[Records contained in a dataset]
::::
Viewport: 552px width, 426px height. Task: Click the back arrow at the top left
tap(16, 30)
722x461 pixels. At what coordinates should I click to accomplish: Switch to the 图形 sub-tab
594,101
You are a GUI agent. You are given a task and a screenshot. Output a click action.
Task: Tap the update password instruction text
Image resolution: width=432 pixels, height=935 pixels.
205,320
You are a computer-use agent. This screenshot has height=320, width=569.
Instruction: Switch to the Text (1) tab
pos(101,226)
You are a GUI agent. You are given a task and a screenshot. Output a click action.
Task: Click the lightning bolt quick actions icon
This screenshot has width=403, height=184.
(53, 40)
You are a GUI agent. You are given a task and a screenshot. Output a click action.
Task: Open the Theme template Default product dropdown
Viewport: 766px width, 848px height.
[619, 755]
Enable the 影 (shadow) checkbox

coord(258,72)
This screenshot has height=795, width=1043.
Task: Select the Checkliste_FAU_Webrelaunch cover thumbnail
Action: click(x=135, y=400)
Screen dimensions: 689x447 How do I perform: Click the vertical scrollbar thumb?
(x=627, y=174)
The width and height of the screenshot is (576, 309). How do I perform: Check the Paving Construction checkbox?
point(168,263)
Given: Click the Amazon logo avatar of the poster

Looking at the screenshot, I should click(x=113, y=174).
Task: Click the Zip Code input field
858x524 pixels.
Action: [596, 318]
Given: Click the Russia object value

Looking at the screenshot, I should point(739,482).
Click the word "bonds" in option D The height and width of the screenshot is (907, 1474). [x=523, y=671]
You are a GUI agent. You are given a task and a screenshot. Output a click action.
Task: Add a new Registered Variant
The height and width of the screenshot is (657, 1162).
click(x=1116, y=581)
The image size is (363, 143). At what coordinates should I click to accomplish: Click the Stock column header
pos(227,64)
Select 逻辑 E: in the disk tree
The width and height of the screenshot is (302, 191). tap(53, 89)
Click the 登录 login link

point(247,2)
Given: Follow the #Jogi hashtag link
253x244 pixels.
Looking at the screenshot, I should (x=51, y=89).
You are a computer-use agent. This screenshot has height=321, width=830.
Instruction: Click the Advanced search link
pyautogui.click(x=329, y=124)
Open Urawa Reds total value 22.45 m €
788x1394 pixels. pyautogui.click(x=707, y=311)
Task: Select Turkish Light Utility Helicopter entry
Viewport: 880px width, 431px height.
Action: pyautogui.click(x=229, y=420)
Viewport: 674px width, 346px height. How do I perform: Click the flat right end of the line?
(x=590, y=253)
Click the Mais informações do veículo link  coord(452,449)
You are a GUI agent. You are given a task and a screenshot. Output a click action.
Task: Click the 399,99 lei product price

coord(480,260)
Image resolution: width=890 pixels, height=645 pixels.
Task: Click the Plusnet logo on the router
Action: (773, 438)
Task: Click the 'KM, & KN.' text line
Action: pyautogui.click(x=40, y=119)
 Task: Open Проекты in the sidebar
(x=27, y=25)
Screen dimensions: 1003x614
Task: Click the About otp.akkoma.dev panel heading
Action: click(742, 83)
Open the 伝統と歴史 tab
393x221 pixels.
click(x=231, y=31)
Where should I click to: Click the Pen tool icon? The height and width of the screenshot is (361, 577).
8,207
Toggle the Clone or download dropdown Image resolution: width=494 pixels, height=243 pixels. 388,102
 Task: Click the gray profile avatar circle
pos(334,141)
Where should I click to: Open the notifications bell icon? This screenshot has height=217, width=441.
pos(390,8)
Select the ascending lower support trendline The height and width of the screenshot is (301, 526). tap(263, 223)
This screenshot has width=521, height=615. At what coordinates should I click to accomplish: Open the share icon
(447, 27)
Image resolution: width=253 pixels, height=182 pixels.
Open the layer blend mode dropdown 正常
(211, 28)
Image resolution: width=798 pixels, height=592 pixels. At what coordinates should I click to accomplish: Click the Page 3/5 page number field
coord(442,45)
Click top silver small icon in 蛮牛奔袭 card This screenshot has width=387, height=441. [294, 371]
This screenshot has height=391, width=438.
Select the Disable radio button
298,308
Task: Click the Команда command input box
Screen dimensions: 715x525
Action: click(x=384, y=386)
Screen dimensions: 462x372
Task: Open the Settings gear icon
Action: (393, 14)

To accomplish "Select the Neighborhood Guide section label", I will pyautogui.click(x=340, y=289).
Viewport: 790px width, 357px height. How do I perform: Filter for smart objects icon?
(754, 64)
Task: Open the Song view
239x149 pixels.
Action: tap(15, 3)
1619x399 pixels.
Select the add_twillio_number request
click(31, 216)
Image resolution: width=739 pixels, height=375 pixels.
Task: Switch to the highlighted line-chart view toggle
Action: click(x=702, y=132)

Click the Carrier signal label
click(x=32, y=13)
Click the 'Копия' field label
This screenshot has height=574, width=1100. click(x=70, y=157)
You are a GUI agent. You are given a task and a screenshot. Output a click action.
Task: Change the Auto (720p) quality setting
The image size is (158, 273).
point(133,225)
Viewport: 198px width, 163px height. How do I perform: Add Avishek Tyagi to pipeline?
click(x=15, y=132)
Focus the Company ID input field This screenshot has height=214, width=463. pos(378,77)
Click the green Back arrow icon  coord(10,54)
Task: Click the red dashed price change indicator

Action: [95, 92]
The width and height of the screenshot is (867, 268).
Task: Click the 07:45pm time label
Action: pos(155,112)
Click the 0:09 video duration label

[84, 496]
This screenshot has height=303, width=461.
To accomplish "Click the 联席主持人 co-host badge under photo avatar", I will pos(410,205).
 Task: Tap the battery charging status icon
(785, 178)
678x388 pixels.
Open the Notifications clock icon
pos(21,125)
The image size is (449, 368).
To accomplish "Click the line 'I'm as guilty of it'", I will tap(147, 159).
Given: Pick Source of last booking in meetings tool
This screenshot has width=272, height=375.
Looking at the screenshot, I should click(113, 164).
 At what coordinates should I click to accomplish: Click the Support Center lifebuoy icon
::::
§ Problem statement
Each entry needs to be written out again, exactly as given.

§ Answer below
Viewport: 552px width, 426px height. Task: Click the back arrow at the top left
tap(16, 30)
722x461 pixels. At what coordinates should I click to accomplish: Switch to the 图形 sub-tab
594,101
You are a GUI agent. You are given a task and a screenshot. Output a click action.
Task: Tap the update password instruction text
Image resolution: width=432 pixels, height=935 pixels.
205,320
You are a computer-use agent. This screenshot has height=320, width=569.
Instruction: Switch to the Text (1) tab
pos(101,226)
You are a GUI agent. You are given a task and a screenshot. Output a click action.
Task: Click the lightning bolt quick actions icon
This screenshot has width=403, height=184.
(53, 40)
You are a GUI agent. You are given a task and a screenshot. Output a click action.
Task: Open the Theme template Default product dropdown
Viewport: 766px width, 848px height.
[619, 755]
Enable the 影 (shadow) checkbox

coord(258,72)
This screenshot has height=795, width=1043.
Task: Select the Checkliste_FAU_Webrelaunch cover thumbnail
Action: click(x=135, y=400)
Screen dimensions: 689x447 How do I perform: Click the vertical scrollbar thumb?
(x=627, y=174)
The width and height of the screenshot is (576, 309). How do I perform: Check the Paving Construction checkbox?
point(168,263)
Given: Click the Amazon logo avatar of the poster

Looking at the screenshot, I should click(x=113, y=174).
Task: Click the Zip Code input field
858x524 pixels.
Action: [596, 318]
Given: Click the Russia object value

Looking at the screenshot, I should point(739,482).
Click the word "bonds" in option D The height and width of the screenshot is (907, 1474). [x=523, y=671]
You are a GUI agent. You are given a task and a screenshot. Output a click action.
Task: Add a new Registered Variant
The height and width of the screenshot is (657, 1162).
click(x=1116, y=581)
The image size is (363, 143). At what coordinates should I click to accomplish: Click the Stock column header
pos(227,64)
Select 逻辑 E: in the disk tree
The width and height of the screenshot is (302, 191). tap(53, 89)
Click the 登录 login link

point(247,2)
Given: Follow the #Jogi hashtag link
253x244 pixels.
Looking at the screenshot, I should (x=51, y=89).
You are a computer-use agent. This screenshot has height=321, width=830.
Instruction: Click the Advanced search link
pyautogui.click(x=329, y=124)
Open Urawa Reds total value 22.45 m €
788x1394 pixels. pyautogui.click(x=707, y=311)
Task: Select Turkish Light Utility Helicopter entry
Viewport: 880px width, 431px height.
Action: pyautogui.click(x=229, y=420)
Viewport: 674px width, 346px height. How do I perform: Click the flat right end of the line?
(x=590, y=253)
Click the Mais informações do veículo link  coord(452,449)
You are a GUI agent. You are given a task and a screenshot. Output a click action.
Task: Click the 399,99 lei product price

coord(480,260)
Image resolution: width=890 pixels, height=645 pixels.
Task: Click the Plusnet logo on the router
Action: (773, 438)
Task: Click the 'KM, & KN.' text line
Action: pyautogui.click(x=40, y=119)
 Task: Open Проекты in the sidebar
(x=27, y=25)
Screen dimensions: 1003x614
Task: Click the About otp.akkoma.dev panel heading
Action: click(742, 83)
Open the 伝統と歴史 tab
393x221 pixels.
click(x=231, y=31)
Where should I click to: Click the Pen tool icon? The height and width of the screenshot is (361, 577).
8,207
Toggle the Clone or download dropdown Image resolution: width=494 pixels, height=243 pixels. 388,102
 Task: Click the gray profile avatar circle
pos(334,141)
Where should I click to: Open the notifications bell icon? This screenshot has height=217, width=441.
pos(390,8)
Select the ascending lower support trendline The height and width of the screenshot is (301, 526). tap(263, 223)
This screenshot has width=521, height=615. At what coordinates should I click to accomplish: Open the share icon
(447, 27)
Image resolution: width=253 pixels, height=182 pixels.
Open the layer blend mode dropdown 正常
(211, 28)
Image resolution: width=798 pixels, height=592 pixels. At what coordinates should I click to accomplish: Click the Page 3/5 page number field
coord(442,45)
Click top silver small icon in 蛮牛奔袭 card This screenshot has width=387, height=441. [294, 371]
This screenshot has height=391, width=438.
Select the Disable radio button
298,308
Task: Click the Команда command input box
Screen dimensions: 715x525
Action: click(x=384, y=386)
Screen dimensions: 462x372
Task: Open the Settings gear icon
Action: (393, 14)

To accomplish "Select the Neighborhood Guide section label", I will pyautogui.click(x=340, y=289).
Viewport: 790px width, 357px height. How do I perform: Filter for smart objects icon?
(754, 64)
Task: Open the Song view
239x149 pixels.
Action: tap(15, 3)
1619x399 pixels.
Select the add_twillio_number request
click(31, 216)
Image resolution: width=739 pixels, height=375 pixels.
Task: Switch to the highlighted line-chart view toggle
Action: click(x=702, y=132)

Click the Carrier signal label
click(x=32, y=13)
Click the 'Копия' field label
This screenshot has height=574, width=1100. click(x=70, y=157)
You are a GUI agent. You are given a task and a screenshot. Output a click action.
Task: Change the Auto (720p) quality setting
The image size is (158, 273).
point(133,225)
Viewport: 198px width, 163px height. How do I perform: Add Avishek Tyagi to pipeline?
click(x=15, y=132)
Focus the Company ID input field This screenshot has height=214, width=463. pos(378,77)
Click the green Back arrow icon  coord(10,54)
Task: Click the red dashed price change indicator

Action: [95, 92]
The width and height of the screenshot is (867, 268).
Task: Click the 07:45pm time label
Action: pos(155,112)
Click the 0:09 video duration label

[84, 496]
This screenshot has height=303, width=461.
To accomplish "Click the 联席主持人 co-host badge under photo avatar", I will pos(410,205).
 Task: Tap the battery charging status icon
(785, 178)
678x388 pixels.
Open the Notifications clock icon
pos(21,125)
The image size is (449, 368).
To accomplish "Click the line 'I'm as guilty of it'", I will tap(147, 159).
Given: Pick Source of last booking in meetings tool
This screenshot has width=272, height=375.
Looking at the screenshot, I should click(113, 164).
 At what coordinates should I click to accomplish: Click the Support Center lifebuoy icon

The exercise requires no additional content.